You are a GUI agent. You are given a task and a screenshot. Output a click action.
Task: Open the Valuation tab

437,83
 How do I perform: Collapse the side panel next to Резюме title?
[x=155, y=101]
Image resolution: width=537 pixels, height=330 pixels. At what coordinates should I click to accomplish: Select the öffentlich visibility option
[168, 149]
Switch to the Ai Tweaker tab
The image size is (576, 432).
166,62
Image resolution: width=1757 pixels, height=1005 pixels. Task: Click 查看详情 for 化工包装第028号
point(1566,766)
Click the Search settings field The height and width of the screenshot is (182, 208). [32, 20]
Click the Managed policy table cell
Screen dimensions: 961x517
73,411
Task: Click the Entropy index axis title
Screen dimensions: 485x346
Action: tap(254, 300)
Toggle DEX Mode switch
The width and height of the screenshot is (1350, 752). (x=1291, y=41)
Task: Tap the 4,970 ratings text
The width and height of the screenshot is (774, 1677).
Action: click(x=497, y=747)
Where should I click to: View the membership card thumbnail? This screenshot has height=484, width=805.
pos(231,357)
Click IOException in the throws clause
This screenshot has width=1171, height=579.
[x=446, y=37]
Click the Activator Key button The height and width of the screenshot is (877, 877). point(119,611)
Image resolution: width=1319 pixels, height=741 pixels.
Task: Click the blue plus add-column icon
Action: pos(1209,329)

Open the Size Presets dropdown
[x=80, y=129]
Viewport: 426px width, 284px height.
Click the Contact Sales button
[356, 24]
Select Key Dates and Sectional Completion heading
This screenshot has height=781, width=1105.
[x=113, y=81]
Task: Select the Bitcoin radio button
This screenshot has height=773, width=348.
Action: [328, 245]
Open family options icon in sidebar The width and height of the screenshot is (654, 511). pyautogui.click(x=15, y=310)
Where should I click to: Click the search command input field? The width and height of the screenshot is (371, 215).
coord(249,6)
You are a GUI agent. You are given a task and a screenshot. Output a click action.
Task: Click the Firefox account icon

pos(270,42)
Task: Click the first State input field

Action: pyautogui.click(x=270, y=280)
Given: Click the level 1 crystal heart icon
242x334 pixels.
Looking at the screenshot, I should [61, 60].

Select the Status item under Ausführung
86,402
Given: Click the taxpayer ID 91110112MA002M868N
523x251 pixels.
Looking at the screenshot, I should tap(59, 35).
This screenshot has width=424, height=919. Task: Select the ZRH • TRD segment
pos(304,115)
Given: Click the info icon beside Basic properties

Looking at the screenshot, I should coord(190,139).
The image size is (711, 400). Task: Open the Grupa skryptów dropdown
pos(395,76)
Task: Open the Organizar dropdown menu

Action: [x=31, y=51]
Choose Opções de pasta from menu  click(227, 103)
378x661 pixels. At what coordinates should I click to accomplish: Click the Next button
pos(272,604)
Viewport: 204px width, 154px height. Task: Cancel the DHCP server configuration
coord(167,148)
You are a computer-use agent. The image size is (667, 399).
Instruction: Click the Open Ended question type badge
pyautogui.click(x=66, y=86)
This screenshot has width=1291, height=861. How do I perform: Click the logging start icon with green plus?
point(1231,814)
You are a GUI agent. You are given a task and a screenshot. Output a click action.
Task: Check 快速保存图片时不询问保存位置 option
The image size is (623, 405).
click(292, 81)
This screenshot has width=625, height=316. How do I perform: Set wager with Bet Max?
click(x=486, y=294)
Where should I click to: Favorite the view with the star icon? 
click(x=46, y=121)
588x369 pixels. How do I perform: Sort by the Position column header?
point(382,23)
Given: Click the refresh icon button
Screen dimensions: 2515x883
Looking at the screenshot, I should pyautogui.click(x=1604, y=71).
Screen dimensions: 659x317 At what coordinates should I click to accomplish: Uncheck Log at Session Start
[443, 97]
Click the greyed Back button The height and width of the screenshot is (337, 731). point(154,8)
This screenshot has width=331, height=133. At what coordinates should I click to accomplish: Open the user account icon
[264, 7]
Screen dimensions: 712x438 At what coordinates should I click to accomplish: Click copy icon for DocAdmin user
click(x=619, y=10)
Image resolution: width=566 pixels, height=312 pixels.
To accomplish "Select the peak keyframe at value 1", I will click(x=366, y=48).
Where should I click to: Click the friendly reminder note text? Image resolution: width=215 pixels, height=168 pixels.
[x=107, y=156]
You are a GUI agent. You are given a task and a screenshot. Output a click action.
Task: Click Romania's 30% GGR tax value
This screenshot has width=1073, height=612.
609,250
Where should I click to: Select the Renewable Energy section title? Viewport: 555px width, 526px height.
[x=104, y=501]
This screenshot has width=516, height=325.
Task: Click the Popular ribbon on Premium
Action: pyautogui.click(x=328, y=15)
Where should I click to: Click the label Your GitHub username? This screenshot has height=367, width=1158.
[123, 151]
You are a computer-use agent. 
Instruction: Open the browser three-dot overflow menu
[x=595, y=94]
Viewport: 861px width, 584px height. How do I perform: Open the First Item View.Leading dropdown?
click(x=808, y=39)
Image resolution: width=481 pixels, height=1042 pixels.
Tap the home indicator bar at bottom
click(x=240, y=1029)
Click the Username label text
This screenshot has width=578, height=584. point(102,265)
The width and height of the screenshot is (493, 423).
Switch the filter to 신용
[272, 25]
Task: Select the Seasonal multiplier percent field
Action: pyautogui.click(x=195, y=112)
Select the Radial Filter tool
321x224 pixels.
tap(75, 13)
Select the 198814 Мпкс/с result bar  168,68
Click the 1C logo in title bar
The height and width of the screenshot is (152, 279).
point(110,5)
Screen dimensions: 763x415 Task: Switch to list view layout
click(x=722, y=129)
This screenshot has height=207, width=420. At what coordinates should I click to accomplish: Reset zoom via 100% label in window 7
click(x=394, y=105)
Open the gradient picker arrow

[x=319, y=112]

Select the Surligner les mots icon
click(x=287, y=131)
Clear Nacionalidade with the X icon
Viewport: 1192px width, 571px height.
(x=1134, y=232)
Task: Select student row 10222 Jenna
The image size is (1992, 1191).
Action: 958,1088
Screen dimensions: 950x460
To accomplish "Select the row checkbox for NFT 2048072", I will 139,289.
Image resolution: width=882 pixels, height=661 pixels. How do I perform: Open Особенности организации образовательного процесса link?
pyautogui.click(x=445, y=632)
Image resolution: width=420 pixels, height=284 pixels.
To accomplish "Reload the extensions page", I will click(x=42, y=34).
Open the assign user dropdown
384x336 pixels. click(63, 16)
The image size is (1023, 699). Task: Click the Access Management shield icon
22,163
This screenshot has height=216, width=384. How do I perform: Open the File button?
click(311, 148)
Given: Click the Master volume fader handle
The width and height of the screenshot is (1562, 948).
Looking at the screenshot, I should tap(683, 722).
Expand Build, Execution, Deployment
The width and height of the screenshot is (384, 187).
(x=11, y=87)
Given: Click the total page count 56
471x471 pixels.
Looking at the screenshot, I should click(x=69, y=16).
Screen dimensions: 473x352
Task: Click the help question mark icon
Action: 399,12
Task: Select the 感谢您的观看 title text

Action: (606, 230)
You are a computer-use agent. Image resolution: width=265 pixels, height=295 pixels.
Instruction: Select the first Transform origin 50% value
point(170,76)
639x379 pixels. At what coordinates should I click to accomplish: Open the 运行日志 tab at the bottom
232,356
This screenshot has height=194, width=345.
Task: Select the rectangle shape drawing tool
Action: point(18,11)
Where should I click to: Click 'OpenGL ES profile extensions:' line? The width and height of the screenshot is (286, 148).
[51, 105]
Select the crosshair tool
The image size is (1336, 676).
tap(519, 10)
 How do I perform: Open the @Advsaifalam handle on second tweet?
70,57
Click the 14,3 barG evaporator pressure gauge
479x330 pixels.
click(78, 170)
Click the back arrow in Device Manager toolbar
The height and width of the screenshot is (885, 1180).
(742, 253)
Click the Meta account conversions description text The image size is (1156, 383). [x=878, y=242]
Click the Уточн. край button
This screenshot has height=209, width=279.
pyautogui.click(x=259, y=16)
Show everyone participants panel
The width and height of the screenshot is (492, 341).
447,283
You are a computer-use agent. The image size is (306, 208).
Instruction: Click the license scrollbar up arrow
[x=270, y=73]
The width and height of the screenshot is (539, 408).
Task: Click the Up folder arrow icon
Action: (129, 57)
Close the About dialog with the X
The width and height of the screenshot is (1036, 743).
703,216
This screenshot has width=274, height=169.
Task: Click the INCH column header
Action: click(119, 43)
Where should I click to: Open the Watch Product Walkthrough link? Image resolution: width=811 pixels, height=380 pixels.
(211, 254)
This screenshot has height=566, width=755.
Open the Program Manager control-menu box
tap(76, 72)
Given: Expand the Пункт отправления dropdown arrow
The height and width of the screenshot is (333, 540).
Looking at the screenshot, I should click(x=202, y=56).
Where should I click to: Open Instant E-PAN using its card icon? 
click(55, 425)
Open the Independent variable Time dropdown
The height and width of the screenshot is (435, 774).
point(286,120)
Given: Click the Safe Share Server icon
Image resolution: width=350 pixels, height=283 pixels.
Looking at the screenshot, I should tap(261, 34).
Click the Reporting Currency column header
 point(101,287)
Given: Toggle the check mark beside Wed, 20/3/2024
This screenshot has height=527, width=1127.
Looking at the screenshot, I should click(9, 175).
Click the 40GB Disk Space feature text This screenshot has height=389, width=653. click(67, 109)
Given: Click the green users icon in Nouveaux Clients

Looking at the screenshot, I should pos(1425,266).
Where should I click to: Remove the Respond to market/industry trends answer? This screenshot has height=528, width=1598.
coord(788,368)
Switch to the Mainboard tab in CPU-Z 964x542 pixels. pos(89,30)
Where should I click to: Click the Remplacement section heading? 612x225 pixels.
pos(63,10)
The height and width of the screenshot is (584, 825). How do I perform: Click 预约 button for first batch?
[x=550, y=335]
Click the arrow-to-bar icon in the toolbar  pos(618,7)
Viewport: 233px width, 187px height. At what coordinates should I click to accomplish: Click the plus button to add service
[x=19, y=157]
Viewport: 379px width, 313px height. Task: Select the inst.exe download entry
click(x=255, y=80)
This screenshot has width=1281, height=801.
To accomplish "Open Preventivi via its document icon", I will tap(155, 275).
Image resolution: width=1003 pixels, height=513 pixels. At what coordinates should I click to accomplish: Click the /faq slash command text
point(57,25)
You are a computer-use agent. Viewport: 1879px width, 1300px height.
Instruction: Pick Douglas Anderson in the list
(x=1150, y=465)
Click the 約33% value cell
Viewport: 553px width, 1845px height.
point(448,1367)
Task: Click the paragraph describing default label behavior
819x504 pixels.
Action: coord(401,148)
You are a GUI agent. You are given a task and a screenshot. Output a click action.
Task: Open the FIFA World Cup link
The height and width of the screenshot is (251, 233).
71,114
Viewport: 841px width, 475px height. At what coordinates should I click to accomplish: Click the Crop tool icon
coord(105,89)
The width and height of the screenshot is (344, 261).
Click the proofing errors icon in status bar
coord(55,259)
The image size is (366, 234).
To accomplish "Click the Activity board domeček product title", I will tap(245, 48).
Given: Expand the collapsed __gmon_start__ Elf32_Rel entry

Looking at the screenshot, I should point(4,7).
————————
# [THE PROBLEM]
Number of lines containing the word "toolbar" in the listing: state it, and add no other text.

# [RESPONSE]
2